When it rains in New Jersey, discarded butts are carried into storm drains and straight into local rivers or streams, which eventually empty into Barnegat Bay, according to Walzer.
"The thing about cigarette butts is that a lot of folks think that they're biodegradable, but actually they're not. There's plastic in the filter and it can take up to 10 years for that to decompose. So that creates a serious problem when it gets into the waterways. There are also chemicals in the cigarette butts that are toxic to marine life," Walzer said.
Fish in particular can ingest the discarded cigarette butts, which contain nicotine, arsenic and lead. Walzer pointed out nicotine is actually a pesticide.
"It's actually an easy fix.

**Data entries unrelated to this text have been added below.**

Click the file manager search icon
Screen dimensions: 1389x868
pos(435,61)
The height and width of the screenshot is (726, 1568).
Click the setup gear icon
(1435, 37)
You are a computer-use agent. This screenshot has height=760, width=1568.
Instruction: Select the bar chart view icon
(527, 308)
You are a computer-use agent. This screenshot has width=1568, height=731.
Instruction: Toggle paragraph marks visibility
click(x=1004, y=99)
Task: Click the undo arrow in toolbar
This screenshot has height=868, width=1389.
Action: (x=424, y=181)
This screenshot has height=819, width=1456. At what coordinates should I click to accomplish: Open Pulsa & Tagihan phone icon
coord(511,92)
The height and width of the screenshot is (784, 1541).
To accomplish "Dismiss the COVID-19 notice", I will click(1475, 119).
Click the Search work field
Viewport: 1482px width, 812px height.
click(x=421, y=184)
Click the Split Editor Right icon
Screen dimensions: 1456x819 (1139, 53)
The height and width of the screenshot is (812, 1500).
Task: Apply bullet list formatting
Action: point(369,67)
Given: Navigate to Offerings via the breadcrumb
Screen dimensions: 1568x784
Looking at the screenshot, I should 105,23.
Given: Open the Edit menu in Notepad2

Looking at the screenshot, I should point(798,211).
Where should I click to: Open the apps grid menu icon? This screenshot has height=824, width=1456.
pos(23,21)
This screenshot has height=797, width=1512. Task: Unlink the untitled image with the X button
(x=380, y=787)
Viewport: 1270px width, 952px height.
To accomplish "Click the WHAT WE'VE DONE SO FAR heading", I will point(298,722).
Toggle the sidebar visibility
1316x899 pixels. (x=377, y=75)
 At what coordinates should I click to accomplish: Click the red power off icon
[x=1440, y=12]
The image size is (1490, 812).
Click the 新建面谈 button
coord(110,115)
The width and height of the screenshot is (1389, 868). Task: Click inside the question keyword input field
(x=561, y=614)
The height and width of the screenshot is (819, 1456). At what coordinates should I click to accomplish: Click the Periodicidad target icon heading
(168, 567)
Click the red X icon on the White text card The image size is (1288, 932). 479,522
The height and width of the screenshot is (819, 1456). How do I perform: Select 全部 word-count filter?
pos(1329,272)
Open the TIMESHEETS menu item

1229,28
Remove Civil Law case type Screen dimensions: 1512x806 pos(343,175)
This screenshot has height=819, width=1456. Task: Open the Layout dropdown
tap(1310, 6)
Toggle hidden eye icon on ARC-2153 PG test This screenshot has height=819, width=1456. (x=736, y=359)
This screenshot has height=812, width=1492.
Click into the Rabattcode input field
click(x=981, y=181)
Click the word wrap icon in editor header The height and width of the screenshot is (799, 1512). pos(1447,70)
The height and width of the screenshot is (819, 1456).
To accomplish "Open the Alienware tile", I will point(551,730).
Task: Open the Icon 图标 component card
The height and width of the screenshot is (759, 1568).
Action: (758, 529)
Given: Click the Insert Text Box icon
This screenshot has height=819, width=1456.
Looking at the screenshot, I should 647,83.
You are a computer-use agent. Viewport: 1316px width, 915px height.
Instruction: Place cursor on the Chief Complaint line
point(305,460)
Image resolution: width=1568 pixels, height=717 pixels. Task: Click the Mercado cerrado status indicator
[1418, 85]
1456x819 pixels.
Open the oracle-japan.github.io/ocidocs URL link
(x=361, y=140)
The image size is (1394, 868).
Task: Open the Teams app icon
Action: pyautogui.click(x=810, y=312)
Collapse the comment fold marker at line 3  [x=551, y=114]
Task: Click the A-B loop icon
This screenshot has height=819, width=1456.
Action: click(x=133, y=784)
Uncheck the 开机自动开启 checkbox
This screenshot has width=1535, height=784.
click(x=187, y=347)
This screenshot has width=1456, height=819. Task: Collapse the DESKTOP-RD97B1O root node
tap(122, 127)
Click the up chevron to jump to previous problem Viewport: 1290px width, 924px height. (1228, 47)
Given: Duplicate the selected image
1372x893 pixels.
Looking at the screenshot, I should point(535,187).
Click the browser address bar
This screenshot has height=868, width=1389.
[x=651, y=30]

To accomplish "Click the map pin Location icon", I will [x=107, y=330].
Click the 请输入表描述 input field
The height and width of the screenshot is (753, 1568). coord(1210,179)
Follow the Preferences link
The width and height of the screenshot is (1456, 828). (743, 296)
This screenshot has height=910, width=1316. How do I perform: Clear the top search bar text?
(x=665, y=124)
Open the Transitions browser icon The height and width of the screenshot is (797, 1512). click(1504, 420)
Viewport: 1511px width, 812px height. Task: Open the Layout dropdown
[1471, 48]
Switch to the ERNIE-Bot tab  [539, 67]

People just have to remember that they're not biodegradable and they should take the time to dispose of them properly," said Walzer.
Barnegat Bay Partnership is trying to educate smokers on the seriousness of the cigarette butt litter problem using data from the Keep America Beautiful organization and by handing out bumper stickers.
"They did a study and found that, besides the fact that people wrongly assume they're biodegradable, another huge problem is that there aren't enough places for them to dispose of their butts," Walzer said.
For newer model vehicles that don't have ashtrays, Walzer suggested smokers us a portable cigarette butt holder available on the market or placing something as simple as an empty bottle or can in the car to dispose of butts.
"They're are definitely little steps that people can take that would make a huge difference for this kind of litter," Walzer said. "We're just hoping that smokers take the time to properly dispose of their butts," she added.
"If people care about having clean water and care about the wildlife in our streams and bays and oceans, they should be a little more cautious about disposing of their butts and doing it the correct way," Walzer said.
Barnegat Bay Partnership is part of a new national initiative with the Environmental Protection Agency called "Trash-free Waters" and Walzer pointed out that interestingly, cigarette butts is one of the five plastic source pollution items being focused on along with plastic bags, plastic bottles, plastic takeout food containers, and microbeads that used to be in cosmetics.